0

I have noticed that many Dockerfiles try to minimize the number of instructions by several UNIX commands in a single RUN instruction. So is there any reason?

Also is there any difference in the outcomes between the two Dockerfiles below?

Dockerfile1

FROM ubuntu 
MAINTAINER demousr@example.com 

RUN apt-get update 
RUN apt-get install –y nginx 
CMD ["echo", "Image created"] 

Dockerfile2

FROM ubuntu 
MAINTAINER demousr@example.com 

RUN apt-get update && apt-get install –y nginx 
CMD ["echo", "Image created"] 
Qumber
  • 13,130
  • 4
  • 18
  • 33
Pycoder
  • 67
  • 1
  • 1
  • 6

2 Answers2

4

Roughly speaking, a Docker image contains some metadata & an array of layers, and a running container is built upon these layers by adding a container layer (read-and-write), the layers from the underlying image being read-only at that point.

These layers can be stored in the disk in different ways depending on the configured driver. For example, the following image taken from the official Docker documentation illustrates the way the files changed in these different layers are taken into account with the OverlayFS storage driver: OverlayFS

Next, the Dockerfile instructions RUN, COPY, and ADD create layers, and the best practices mentioned on the Docker website specifically recommend to merge consecutive RUN commands in a single RUN command, to reduce the number of layers, and thereby reduce the size of the final image:

https://docs.docker.com/develop/dev-best-practices/

[…] try to reduce the number of layers in your image by minimizing the number of separate RUN commands in your Dockerfile. You can do this by consolidating multiple commands into a single RUN line and using your shell’s mechanisms to combine them together. […]

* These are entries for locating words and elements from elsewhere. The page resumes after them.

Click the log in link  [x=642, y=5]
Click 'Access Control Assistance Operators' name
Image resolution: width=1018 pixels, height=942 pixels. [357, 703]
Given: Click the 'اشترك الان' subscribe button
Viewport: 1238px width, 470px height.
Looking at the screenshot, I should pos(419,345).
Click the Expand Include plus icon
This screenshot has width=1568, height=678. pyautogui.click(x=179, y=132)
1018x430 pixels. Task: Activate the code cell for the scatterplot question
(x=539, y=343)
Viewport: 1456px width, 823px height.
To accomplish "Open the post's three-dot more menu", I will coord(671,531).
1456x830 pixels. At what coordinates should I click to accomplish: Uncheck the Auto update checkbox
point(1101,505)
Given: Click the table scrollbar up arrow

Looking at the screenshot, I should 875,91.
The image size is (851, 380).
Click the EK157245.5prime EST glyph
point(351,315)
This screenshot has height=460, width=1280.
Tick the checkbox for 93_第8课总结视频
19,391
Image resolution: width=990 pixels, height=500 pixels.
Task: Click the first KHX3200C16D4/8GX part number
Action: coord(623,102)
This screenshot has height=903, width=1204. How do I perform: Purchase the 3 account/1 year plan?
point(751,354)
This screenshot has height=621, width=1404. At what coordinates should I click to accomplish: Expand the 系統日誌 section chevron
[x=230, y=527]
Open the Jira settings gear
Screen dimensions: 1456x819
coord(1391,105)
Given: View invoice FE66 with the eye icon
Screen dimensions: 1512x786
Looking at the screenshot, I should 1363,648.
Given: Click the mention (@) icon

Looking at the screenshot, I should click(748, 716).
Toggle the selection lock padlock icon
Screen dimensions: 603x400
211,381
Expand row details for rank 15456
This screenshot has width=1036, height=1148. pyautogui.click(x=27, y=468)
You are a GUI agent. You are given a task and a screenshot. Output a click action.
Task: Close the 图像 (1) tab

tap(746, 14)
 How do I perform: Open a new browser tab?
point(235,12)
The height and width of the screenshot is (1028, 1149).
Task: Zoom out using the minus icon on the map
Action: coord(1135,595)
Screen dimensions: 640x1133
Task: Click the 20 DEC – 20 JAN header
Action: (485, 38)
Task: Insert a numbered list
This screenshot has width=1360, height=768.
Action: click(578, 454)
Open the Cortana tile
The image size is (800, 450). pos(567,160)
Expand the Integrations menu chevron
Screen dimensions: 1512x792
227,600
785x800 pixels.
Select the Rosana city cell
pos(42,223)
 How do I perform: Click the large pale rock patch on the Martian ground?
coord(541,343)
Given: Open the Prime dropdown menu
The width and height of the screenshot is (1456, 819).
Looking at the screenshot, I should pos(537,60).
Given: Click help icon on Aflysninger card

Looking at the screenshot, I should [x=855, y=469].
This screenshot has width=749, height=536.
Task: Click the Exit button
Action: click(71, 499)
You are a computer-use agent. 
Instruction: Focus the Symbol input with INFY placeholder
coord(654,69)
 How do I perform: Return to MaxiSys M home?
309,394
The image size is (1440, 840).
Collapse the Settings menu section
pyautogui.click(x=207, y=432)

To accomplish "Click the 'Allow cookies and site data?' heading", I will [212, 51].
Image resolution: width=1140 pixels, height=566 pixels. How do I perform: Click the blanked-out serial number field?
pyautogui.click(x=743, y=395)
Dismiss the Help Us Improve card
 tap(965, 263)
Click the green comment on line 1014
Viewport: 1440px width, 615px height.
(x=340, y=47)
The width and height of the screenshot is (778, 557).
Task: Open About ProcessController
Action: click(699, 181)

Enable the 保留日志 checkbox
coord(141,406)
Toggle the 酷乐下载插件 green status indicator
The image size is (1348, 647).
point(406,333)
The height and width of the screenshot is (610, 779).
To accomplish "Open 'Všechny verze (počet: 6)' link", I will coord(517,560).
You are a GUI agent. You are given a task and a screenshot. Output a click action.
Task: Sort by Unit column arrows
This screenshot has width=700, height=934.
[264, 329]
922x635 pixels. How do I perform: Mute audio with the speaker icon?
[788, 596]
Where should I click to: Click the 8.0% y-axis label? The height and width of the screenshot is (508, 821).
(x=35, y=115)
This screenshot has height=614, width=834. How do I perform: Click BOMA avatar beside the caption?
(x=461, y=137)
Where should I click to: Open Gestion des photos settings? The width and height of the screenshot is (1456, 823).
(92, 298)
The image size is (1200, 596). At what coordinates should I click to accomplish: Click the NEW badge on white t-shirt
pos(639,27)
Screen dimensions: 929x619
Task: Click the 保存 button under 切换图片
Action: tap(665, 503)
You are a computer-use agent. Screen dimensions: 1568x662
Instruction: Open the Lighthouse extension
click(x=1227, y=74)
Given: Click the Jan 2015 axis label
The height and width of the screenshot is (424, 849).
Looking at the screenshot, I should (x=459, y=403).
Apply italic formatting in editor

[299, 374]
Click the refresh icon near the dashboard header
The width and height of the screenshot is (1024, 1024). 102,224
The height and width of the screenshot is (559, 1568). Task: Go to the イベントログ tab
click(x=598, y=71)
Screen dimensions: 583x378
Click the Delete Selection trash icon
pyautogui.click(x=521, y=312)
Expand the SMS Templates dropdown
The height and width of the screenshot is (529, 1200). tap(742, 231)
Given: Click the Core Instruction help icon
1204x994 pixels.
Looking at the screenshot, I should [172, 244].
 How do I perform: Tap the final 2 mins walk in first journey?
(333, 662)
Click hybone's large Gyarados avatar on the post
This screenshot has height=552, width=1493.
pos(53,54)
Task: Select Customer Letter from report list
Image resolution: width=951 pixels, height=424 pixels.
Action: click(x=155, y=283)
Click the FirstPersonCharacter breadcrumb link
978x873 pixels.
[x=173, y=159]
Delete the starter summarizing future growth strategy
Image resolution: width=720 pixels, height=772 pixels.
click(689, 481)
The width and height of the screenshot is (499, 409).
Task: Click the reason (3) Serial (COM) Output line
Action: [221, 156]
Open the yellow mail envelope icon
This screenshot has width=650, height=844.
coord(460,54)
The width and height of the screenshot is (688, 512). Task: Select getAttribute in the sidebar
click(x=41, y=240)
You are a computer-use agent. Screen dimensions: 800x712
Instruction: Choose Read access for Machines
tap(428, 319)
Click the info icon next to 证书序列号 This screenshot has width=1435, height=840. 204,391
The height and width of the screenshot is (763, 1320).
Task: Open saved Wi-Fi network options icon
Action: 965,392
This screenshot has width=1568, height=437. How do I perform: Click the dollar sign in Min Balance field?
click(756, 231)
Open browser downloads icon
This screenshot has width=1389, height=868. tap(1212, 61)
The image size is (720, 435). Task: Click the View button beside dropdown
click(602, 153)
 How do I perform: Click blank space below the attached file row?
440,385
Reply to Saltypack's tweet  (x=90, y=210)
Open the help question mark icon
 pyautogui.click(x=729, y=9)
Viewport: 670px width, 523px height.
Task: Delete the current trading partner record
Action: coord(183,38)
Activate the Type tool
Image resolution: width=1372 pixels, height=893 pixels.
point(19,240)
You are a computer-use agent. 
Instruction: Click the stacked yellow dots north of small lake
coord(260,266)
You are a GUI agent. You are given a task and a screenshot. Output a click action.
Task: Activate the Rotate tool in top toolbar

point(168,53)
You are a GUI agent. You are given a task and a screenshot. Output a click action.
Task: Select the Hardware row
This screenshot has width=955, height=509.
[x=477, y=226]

See also: https://docs.docker.com/develop/develop-images/dockerfile_best-practices/

Moreover, in your example:

RUN apt-get update -y -q
RUN apt-get install -y nginx

if you do docker build -t your-image-name . on this Dockerfile, then edit the Dockerfile after a while, add another package beyond nginx, then do again docker build -t your-image-name ., due to the Docker cache mechanism, the apt-get update -y -q won't be executed again, so the APT cache will be obsolete. So this is another upside for merging the two RUN commands.

ErikMD
  • 13,377
  • 3
  • 35
  • 71
  • In your last paragraph do you mean that combining multiple RUN commands ensures cache is not used? Combining RUN commands invalidates cache - can you give me a reference documentation about this please – variable May 14 '20 at 11:43
  • Yes: I meant that given the rules of Docker's cache, a separated layer `RUN apt-get update -y -q` would always be reused from the Docker cache (keeping therefore an old version of the package-manager cache). So, combining multiple `RUN` commands ensures a change of the packages list in the `apt-get install` command will execute this command *after re-running* the `apt-get update` command. – ErikMD May 14 '20 at 11:51
  • Ok but had the package list not changed, then the layer would be re-used. Right? I thought RUN only looks at command string and not inside file. – variable May 14 '20 at 11:57
  • Yes, the layer would be re-used in this case. The best reference I've found is https://docs.docker.com/develop/develop-images/dockerfile_best-practices/#leverage-build-cache : "Aside from the `ADD` and `COPY` commands, cache checking does not look at the files in the container to determine a cache match. […] In that case just the command string itself is used to find a match." – ErikMD May 14 '20 at 11:59
  • It says "just the command string itself is used to find a match." - So how will the Dockerfile2 provided by the OP use the cache on the 2nd run? The command is the same so the cache will be used isnt it? – variable May 14 '20 at 12:05
  • Basically on the 2nd run, if the Dockerfile is unchanged, all layers are reused from the cache! but if the OP changes `RUN apt-get update && apt-get install -y nginx` into another string, e.g. `RUN apt-get update && apt-get install -y nginx curl`, the whole `RUN` layer is rebuilt… – ErikMD May 14 '20 at 12:08
  • Thanks, what if a `file-containing-list-of-package.txt` is used. For example: `RUN apt-get update && apt-get install file-containing-list-of-package.txt` - is this case, if the file contents are changed, then does docker ignore the changes and always re-use the layer from the 1st build? – variable May 14 '20 at 12:15
  • 1
    It depends on how you added your `file-containing-list-of-package.txt`: if you added this file from the build context thanks to a previous `COPY` line, any file change will trigger a rebuild of the `COPY` line, as well as of all subsequent lines (including `RUN`); if you created this file from a command such as `curl -o containing-list-of-package.txt https://…`, then the possible remote changes of the file will be ignored. – ErikMD May 14 '20 at 12:20
2

In addition to the space savings, it's also about correctness

Consider your first dockerfile (a common mistake when working with debian-like systems which utilize apt):

FROM ubuntu 
MAINTAINER demousr@example.com 

RUN apt-get update 
RUN apt-get install –y nginx 
CMD ["echo", "Image created"] 

If two or more images follow this pattern, a cache hit could cause the image to be unbuildable due to cached metadata

  • let's say I built an image which looks similar to that ~a few weeks ago
  • now I'm building this image today. there's a cache present up until the RUN apt-get update line
  • the docker build will reuse that cached layer (since the dockerfile and base image are identical) up to the RUN apt-get update
  • when the RUN apt-get install line runs, it will use the cached apt metadata (which is now weeks out of date and likely will error)
anthony sottile
  • 61,815
  • 15
  • 148
  • 207